The love scenes between Amy and Ellen are particularly intense. How are you approaching the staging?

It’s almost impossible to find women who can play sexuality that’s not coy, that’s not a mating call for men -- you know, hair flipping. But these actresses have gotten on this ride in a big way. The seduction scene is pretty hot. They’re steaming it up.

You’re a founding member of the satirical Five Lesbian Brothers. How has being a lesbian informed expectations of your work?

I started out in the ‘80s at the Wow Café, a lesbian collective in New York. It changed my life. It was a place that was not invested in doctrinaire political correctness and therefore enormously alive. And because we were lesbians, no one was paying attention to us. If you’re only doing something for yourself, you can do incredible things. There’s no explaining. Being out became such a given.

It was very interesting when I took my work out to regional theaters. One of my first solo shows was “101 Humiliating Stories.” It wasn’t political at all. But about 10 minutes into the show, I would casually identify myself as a lesbian. I remember watching men in the audience recoil, like, “Nobody told me I signed up for this!” They just assumed it was OK to identify with my humor.

A female director won the best director Oscar for the first time in 82 years. Do you think women have become stronger advocates for themselves?

We’re all still working on that. It’s amazing. [Director Leigh Silverman] has to keep pushing the actresses in our show to come forward, literally. Not to shrink back, physically or vocally, when their characters argue about ideas.

Ambition is complicated for everybody, including me. I’m not straight, but I am a Midwesterner! Don’t get too big for your britches and all that. But ambition is the fuel in your car. You just want to intersect with the world in a big way.

Who would you say does ambition well?

The lack of need to be deferential can allow other things to happen. Look at Rachel Maddow or Ellen DeGeneres.

“The Wake” was commissioned by the Taper while Bush was still president. Has Obama’s presidency refracted any of your ideas?

In the worlds of money and power, you start to realize there are people who just thrive on chaos. That’s part of what’s happening to Obama right now, with the Republicans. He brings them into the room and listens. He believes a certain dynamic can be transformed. But what if it can’t? Now if I’m asking that question, he asked it a long time ago. Obama plays a long game like no politician I’ve seen in my lifetime. He doesn’t get caught in the talking heads like Clinton did. We’ll see if it works.

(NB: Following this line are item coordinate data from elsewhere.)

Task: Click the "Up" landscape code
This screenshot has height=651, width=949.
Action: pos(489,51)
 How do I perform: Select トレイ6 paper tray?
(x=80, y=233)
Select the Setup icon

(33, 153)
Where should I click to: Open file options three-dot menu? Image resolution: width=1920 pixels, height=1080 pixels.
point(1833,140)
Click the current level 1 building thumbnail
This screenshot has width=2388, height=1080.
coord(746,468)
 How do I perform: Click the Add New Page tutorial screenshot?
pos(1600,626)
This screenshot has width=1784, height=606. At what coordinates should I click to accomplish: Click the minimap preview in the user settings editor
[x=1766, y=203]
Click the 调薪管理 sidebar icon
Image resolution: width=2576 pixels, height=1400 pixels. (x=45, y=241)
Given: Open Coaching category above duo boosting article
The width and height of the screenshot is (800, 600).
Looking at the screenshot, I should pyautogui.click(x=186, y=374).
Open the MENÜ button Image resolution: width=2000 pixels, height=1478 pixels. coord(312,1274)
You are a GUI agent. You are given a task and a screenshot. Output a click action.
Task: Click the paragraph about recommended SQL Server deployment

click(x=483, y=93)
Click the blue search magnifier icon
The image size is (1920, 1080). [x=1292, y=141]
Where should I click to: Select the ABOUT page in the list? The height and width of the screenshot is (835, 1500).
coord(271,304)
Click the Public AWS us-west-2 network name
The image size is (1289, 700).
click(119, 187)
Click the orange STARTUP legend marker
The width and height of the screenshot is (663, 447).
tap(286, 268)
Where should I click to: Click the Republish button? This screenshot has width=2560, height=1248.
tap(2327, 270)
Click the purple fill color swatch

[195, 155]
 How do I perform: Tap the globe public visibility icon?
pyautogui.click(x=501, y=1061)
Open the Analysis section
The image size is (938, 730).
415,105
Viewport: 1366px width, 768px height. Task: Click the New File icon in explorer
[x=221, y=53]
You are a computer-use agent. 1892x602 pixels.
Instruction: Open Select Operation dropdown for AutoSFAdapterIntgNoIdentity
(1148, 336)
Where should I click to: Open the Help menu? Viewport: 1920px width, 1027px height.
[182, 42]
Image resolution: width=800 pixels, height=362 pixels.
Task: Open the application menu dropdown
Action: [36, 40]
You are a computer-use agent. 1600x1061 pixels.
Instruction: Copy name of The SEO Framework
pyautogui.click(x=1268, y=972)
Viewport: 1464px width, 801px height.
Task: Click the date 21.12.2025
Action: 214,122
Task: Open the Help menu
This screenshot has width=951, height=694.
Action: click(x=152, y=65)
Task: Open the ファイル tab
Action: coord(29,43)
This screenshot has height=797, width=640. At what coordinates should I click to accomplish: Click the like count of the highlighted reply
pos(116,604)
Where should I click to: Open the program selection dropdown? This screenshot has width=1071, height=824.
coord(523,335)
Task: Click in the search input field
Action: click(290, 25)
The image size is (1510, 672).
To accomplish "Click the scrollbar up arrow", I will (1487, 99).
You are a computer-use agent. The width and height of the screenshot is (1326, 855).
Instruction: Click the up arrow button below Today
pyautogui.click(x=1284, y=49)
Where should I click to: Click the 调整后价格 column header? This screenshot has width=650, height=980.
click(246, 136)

Where do you get your news?

Bill Moyers. Kevin Phillips. Even Eliot Spitzer’s saying if we think things are getting better, we’re deluded. States are literally seizing up -- Californians know this very well.

You lived in Los Angeles for a time. Discuss.

L.A. has amazing things and amazingly talented people, but the layout encourages atomization. Living in a place where people’s garage doors face the street makes me apoplectic. I loved Griffith Park but I would always get lost. I’d find myself in some ravine as it was getting dark, realizing I was surrounded by coyotes and rattlesnakes. I was going to be that woman on the 6 o’clock news people would watch and say, “Why did we pay to airlift that crazy woman out the woods?”

If you could change something about yourself without too much pain, what would it be?

Answering my e-mail. I’m appallingly bad at it. I can’t answer an e-mail quickly. It takes hours. How do other people do it? I know, this is actually my answer to your question.

In the Internet age, what makes theater still relevant?

Theater’s operating principle is based on a universal human truth: All of us are completely innocent of the coming moment. No matter who you are, you don’t know what’s going to happen next. When we come up against that, it makes us feel alive. Accidents, sporting events, deathbeds, birth: That’s when we consciously feel the stuff of life.

We like to watch characters because we get to see the way they define themselves, but also what they can’t see. Theater is always about the blind spot. That’s what makes it so compelling. None of us see the whole picture of ourselves.